_Excerpt to read_.
# Fraud Detection - Data Exploration

In this notebook, we will explore the Credit Card Fraud Detection dataset to understand the data distribution, check for class imbalance, and identify potential useful features.

In [None]:
import pandas as pd
import matplotlib.pyplot as plt
import seaborn as sns
import sys
import os
import importlib

# Add src to path
sys.path.append(os.path.join(os.getcwd(), '..', 'src'))

import load_data
importlib.reload(load_data)
from load_data import load_data

# Settings
pd.set_option('display.max_columns', None)
sns.set_style("whitegrid")

## 1. Load Data

In [None]:
df = load_data()
if df is not None:
    print(f"Dataset Shape: {df.shape}")

## 2. Basic Inspection

In [None]:
if df is not None:
    display(df.head())

In [None]:
if df is not None:
    display(df.info())

In [None]:
if df is not None:
    display(df.describe())

## 3. Class Imbalance Analysis

In [None]:
if df is not None:
    class_counts = df['Class'].value_counts()
    class_ratio = df['Class'].value_counts(normalize=True)
    
    print("Class Counts:\n", class_counts)

_Record excerpts_.
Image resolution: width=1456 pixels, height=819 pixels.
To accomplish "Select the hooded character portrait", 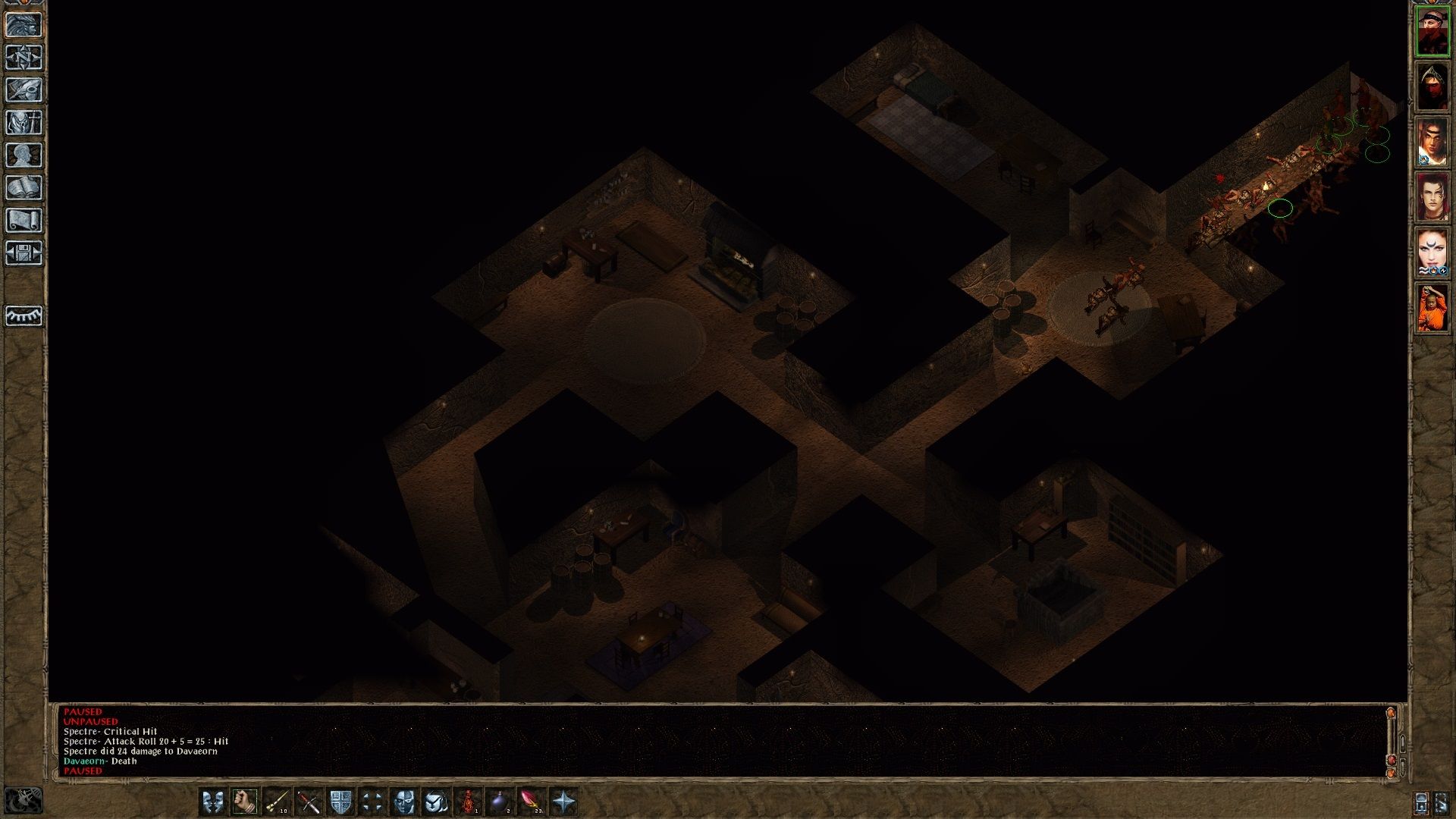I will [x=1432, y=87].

--

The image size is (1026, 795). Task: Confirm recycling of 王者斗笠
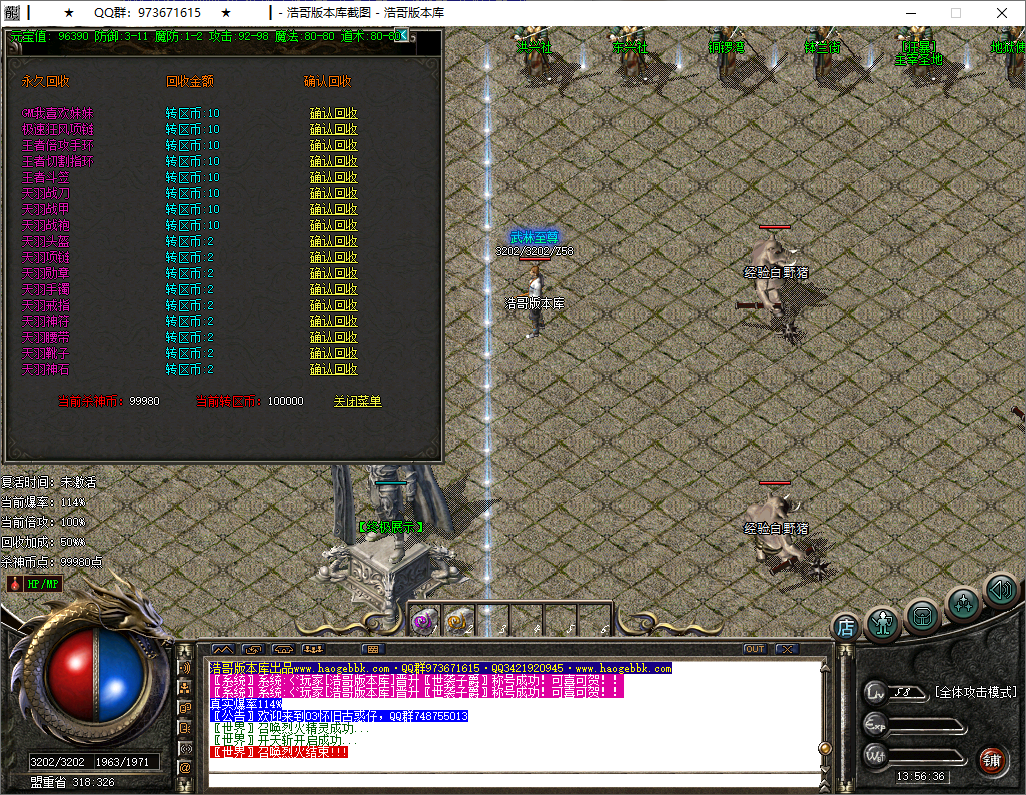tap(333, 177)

_Instructions for the task_. Reproduce everything in the fraud detection notebook above from "In this notebook, we" down to "potential useful features.".

_Answer for this exercise_.
In this notebook, we will explore the Credit Card Fraud Detection dataset to understand the data distribution, check for class imbalance, and identify potential useful features.